**Your assignment:** Exercise in exact copying. Transcribe every entry that follows, word for word.
Segment Start: Raw data
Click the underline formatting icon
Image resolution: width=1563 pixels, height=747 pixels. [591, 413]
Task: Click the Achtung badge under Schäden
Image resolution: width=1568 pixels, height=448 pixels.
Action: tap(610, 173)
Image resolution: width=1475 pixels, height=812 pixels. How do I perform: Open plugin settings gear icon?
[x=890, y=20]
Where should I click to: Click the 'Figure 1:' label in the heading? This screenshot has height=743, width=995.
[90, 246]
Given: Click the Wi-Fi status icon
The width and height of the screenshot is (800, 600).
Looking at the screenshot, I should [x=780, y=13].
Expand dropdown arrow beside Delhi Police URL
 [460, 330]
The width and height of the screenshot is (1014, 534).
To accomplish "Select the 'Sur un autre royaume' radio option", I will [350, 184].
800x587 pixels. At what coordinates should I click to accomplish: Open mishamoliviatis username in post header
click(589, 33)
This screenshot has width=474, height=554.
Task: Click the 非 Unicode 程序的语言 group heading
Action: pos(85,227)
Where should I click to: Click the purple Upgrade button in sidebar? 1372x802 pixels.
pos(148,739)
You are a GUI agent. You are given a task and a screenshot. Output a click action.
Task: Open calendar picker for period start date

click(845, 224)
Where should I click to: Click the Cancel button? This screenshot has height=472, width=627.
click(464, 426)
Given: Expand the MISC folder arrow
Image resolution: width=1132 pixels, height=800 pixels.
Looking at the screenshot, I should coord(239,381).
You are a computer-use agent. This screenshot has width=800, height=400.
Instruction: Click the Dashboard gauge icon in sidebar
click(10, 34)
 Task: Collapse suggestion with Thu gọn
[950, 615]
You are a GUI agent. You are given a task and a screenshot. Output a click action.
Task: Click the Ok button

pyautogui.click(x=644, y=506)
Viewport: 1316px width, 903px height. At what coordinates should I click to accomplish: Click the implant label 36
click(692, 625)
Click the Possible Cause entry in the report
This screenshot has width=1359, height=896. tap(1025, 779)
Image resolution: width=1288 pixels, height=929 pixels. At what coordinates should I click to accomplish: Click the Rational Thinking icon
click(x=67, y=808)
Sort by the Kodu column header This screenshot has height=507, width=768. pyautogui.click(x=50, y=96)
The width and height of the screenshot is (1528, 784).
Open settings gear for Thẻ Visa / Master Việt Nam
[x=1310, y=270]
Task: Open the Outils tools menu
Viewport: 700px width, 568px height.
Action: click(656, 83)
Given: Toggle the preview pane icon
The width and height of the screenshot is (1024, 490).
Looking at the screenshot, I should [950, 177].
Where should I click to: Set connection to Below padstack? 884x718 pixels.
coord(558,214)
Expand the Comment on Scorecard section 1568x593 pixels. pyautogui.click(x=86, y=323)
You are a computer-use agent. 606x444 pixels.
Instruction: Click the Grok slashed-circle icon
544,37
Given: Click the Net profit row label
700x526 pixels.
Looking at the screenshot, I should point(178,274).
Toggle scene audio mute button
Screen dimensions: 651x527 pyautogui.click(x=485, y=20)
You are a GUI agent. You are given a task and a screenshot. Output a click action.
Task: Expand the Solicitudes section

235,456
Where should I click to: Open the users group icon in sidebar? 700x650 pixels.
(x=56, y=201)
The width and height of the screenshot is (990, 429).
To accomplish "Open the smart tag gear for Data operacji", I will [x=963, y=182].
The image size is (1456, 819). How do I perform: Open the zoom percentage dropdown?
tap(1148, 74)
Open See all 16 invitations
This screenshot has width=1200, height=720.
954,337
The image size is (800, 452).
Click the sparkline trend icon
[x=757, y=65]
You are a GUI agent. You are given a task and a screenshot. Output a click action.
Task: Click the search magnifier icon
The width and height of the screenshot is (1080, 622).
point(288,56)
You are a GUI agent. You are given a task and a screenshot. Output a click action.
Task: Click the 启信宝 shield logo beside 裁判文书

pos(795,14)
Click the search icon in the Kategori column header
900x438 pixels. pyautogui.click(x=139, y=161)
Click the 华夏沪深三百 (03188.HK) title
Segment End: Raw data
**Result of this task:**
Click the underline formatting icon
Image resolution: width=1563 pixels, height=747 pixels. [591, 413]
Task: Click the Achtung badge under Schäden
Image resolution: width=1568 pixels, height=448 pixels.
Action: tap(610, 173)
Image resolution: width=1475 pixels, height=812 pixels. How do I perform: Open plugin settings gear icon?
[x=890, y=20]
Where should I click to: Click the 'Figure 1:' label in the heading? This screenshot has height=743, width=995.
[90, 246]
Given: Click the Wi-Fi status icon
The width and height of the screenshot is (800, 600).
Looking at the screenshot, I should [x=780, y=13].
Expand dropdown arrow beside Delhi Police URL
 [460, 330]
The width and height of the screenshot is (1014, 534).
To accomplish "Select the 'Sur un autre royaume' radio option", I will [350, 184].
800x587 pixels. At what coordinates should I click to accomplish: Open mishamoliviatis username in post header
click(589, 33)
This screenshot has width=474, height=554.
Task: Click the 非 Unicode 程序的语言 group heading
Action: pos(85,227)
Where should I click to: Click the purple Upgrade button in sidebar? 1372x802 pixels.
pos(148,739)
You are a GUI agent. You are given a task and a screenshot. Output a click action.
Task: Open calendar picker for period start date

click(845, 224)
Where should I click to: Click the Cancel button? This screenshot has height=472, width=627.
click(464, 426)
Given: Expand the MISC folder arrow
Image resolution: width=1132 pixels, height=800 pixels.
Looking at the screenshot, I should coord(239,381).
You are a computer-use agent. This screenshot has width=800, height=400.
Instruction: Click the Dashboard gauge icon in sidebar
click(10, 34)
 Task: Collapse suggestion with Thu gọn
[950, 615]
You are a GUI agent. You are given a task and a screenshot. Output a click action.
Task: Click the Ok button

pyautogui.click(x=644, y=506)
Viewport: 1316px width, 903px height. At what coordinates should I click to accomplish: Click the implant label 36
click(692, 625)
Click the Possible Cause entry in the report
This screenshot has width=1359, height=896. tap(1025, 779)
Image resolution: width=1288 pixels, height=929 pixels. At what coordinates should I click to accomplish: Click the Rational Thinking icon
click(x=67, y=808)
Sort by the Kodu column header This screenshot has height=507, width=768. pyautogui.click(x=50, y=96)
The width and height of the screenshot is (1528, 784).
Open settings gear for Thẻ Visa / Master Việt Nam
[x=1310, y=270]
Task: Open the Outils tools menu
Viewport: 700px width, 568px height.
Action: click(656, 83)
Given: Toggle the preview pane icon
The width and height of the screenshot is (1024, 490).
Looking at the screenshot, I should [950, 177].
Where should I click to: Set connection to Below padstack? 884x718 pixels.
coord(558,214)
Expand the Comment on Scorecard section 1568x593 pixels. pyautogui.click(x=86, y=323)
You are a computer-use agent. 606x444 pixels.
Instruction: Click the Grok slashed-circle icon
544,37
Given: Click the Net profit row label
700x526 pixels.
Looking at the screenshot, I should point(178,274).
Toggle scene audio mute button
Screen dimensions: 651x527 pyautogui.click(x=485, y=20)
You are a GUI agent. You are given a task and a screenshot. Output a click action.
Task: Expand the Solicitudes section

235,456
Where should I click to: Open the users group icon in sidebar? 700x650 pixels.
(x=56, y=201)
The width and height of the screenshot is (990, 429).
To accomplish "Open the smart tag gear for Data operacji", I will [x=963, y=182].
The image size is (1456, 819). How do I perform: Open the zoom percentage dropdown?
tap(1148, 74)
Open See all 16 invitations
This screenshot has width=1200, height=720.
954,337
The image size is (800, 452).
Click the sparkline trend icon
[x=757, y=65]
You are a GUI agent. You are given a task and a screenshot. Output a click action.
Task: Click the search magnifier icon
The width and height of the screenshot is (1080, 622).
point(288,56)
You are a GUI agent. You are given a task and a screenshot. Output a click action.
Task: Click the 启信宝 shield logo beside 裁判文书

pos(795,14)
Click the search icon in the Kategori column header
900x438 pixels. pyautogui.click(x=139, y=161)
Click the 华夏沪深三百 (03188.HK) title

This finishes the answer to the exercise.